## [ФРАГМЕНТ ТЕКСТА]
======

Понятное дело, если это совсем маленький ребенок, то возникает вопрос, как с ним быть дальше, что ему говорить. Можно ли ребенку говорить, что бабушка умерла? Да, можно. И, по-моему, нужно говорить именно это, а не придумывать обходные конструкции. Потому что ребенок все равно чувствует, что произошло что-то очень серьезное, и если ему не дают реальности, он остается один на один с еще более страшными фантазиями. Важно не перегружать его, не втаскивать насильно в то, что он не может вынести, но и не лишать его правды. Правда, сказанная в доступной форме, обычно переносится лучше, чем ложь, которую все вокруг поддерживают, а ребенок при этом все равно видит по лицам, по голосам, по атмосфере, что случилось что-то непоправимое.
Точно так же, как и во многих других тяжелых ситуациях, здесь возникает вопрос: как человек переживает следующий день, если от него скрывают самое главное? Возможно, человек уже готов был бы что-то записать, что-то сказать, с кем-то проститься. И вот прозвучала очень важная мысль: она сказала, что ее везут в больницу. Но по моим глазам прочитала, что она скоро умрет. Она как будто не знала этого напрямую, никто ей этого не сказал, а я бы, наверное, рассказала. И, возможно, в глазах сестры, матери, в глазах близких, которые этого никогда не произнесли вслух, она все равно это читает, где-то внутри понимает. Потому что это тоже событие, которое невозможно полностью спрятать, оно все равно присутствует в отношениях, в интонации, в молчании.
И дальше, уже потом, в будущем, подошла какая-то сестра и сказала: не ходи, не надо прощаться, если бы он надеялся, то, наверное, не знал бы. Но в ответ звучит: какой ужас — не знать, что ты умираешь. Это почти невозможно произнести, но и невозможно представить. Даже если у человека уже нет сил, все равно есть ощущение, что он чувствует, что умирает. Когда мы видим присутствие смерти рядом с человеком, мы сами так думаем. То есть мы ему не сказали, как будто он ничего не знает, но на самом деле это не значит, что он не знает.
Тогда возникает почти внутренний диалог: я открываю глаза, я сижу рядом с вами, а вы хотите думать, что я не знаю? Не думай так. Я думаю, что я все знаю. Я вообще все понимаю, все, что происходит, я знаю. И это очень важный момент: человек может не иметь слов, может не задавать прямых вопросов, но это не означает отсутствия понимания. Иногда понимание существует без формулировки, без официального сообщения, просто как знание, которое уже есть.

======

## [ДАННЫЕ ДЛЯ ПРОВЕРКИ]

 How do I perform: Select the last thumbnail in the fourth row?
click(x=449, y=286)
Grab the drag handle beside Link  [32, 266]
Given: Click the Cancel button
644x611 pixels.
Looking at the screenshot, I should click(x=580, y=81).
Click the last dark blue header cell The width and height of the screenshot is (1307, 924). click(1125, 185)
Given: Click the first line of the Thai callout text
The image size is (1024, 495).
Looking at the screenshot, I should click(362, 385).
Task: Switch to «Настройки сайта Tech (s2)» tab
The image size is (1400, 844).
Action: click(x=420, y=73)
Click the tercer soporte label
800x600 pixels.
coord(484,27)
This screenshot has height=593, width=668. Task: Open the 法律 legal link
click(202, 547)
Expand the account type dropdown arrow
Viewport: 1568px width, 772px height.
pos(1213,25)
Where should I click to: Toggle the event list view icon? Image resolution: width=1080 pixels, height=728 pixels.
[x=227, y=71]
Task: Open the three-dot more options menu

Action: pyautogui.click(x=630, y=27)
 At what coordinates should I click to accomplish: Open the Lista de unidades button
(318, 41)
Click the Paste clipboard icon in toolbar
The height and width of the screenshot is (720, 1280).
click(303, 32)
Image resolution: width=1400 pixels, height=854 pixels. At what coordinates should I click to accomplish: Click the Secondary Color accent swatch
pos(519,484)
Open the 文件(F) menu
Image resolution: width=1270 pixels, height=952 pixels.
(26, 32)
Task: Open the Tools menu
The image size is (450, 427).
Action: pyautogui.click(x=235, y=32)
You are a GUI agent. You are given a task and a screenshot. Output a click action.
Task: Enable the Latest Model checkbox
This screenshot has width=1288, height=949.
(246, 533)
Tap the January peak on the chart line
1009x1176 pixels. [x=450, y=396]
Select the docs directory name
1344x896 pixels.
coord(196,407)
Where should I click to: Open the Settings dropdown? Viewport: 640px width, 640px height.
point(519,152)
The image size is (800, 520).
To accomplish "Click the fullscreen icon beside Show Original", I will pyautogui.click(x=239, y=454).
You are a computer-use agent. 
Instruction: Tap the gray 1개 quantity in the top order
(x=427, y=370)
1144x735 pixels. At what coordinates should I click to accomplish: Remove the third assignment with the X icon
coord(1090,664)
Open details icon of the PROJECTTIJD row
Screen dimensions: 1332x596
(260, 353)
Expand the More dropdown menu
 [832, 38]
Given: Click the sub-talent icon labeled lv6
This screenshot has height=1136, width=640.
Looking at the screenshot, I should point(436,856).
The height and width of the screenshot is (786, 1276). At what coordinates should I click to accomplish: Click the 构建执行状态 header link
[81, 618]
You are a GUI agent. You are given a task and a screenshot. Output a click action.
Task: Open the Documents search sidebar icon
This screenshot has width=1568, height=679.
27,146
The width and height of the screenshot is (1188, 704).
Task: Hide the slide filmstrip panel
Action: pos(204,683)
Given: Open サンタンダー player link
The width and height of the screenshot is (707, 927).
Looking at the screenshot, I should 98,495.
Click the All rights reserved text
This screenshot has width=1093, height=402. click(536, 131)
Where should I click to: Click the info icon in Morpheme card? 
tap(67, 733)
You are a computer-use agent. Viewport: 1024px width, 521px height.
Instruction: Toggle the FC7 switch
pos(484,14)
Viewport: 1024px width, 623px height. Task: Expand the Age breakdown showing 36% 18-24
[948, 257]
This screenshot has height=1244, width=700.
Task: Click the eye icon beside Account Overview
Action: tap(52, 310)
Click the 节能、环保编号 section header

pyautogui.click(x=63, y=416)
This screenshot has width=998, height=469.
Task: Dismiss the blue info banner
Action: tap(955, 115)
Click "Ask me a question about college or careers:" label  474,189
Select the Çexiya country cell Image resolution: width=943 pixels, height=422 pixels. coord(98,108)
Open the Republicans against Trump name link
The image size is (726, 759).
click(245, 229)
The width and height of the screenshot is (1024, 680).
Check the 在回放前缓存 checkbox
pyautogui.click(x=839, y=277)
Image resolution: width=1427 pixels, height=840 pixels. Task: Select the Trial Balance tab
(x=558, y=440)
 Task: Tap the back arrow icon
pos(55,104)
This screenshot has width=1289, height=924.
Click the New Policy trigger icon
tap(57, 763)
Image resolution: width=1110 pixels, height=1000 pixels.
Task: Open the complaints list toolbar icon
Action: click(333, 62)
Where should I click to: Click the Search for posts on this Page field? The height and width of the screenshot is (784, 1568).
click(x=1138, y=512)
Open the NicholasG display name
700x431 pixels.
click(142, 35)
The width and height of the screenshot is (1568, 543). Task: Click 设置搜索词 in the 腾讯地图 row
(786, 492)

======

## [ПУНКТ ЗАДАНИЯ 1]
Воспроизведите часть фрагмента текста, начиная со слов «Понятное дело, если» и далее до слов «случилось что-то непоправимое.».
## [ПУНКТ ЗАДАНИЯ 2]
Что, согласно фрагменту текста, обычно переносится лучше, чем ложь, которую поддерживают все вокруг?

## [РЕШЕНИЕ ЗАДАЧИ 1]
Понятное дело, если это совсем маленький ребенок, то возникает вопрос, как с ним быть дальше, что ему говорить. Можно ли ребенку говорить, что бабушка умерла? Да, можно. И, по-моему, нужно говорить именно это, а не придумывать обходные конструкции. Потому что ребенок все равно чувствует, что произошло что-то очень серьезное, и если ему не дают реальности, он остается один на один с еще более страшными фантазиями. Важно не перегружать его, не втаскивать насильно в то, что он не может вынести, но и не лишать его правды. Правда, сказанная в доступной форме, обычно переносится лучше, чем ложь, которую все вокруг поддерживают, а ребенок при этом все равно видит по лицам, по голосам, по атмосфере, что случилось что-то непоправимое.

## [РЕШЕНИЕ ЗАДАЧИ 2]
Правда, сказанная в доступной форме.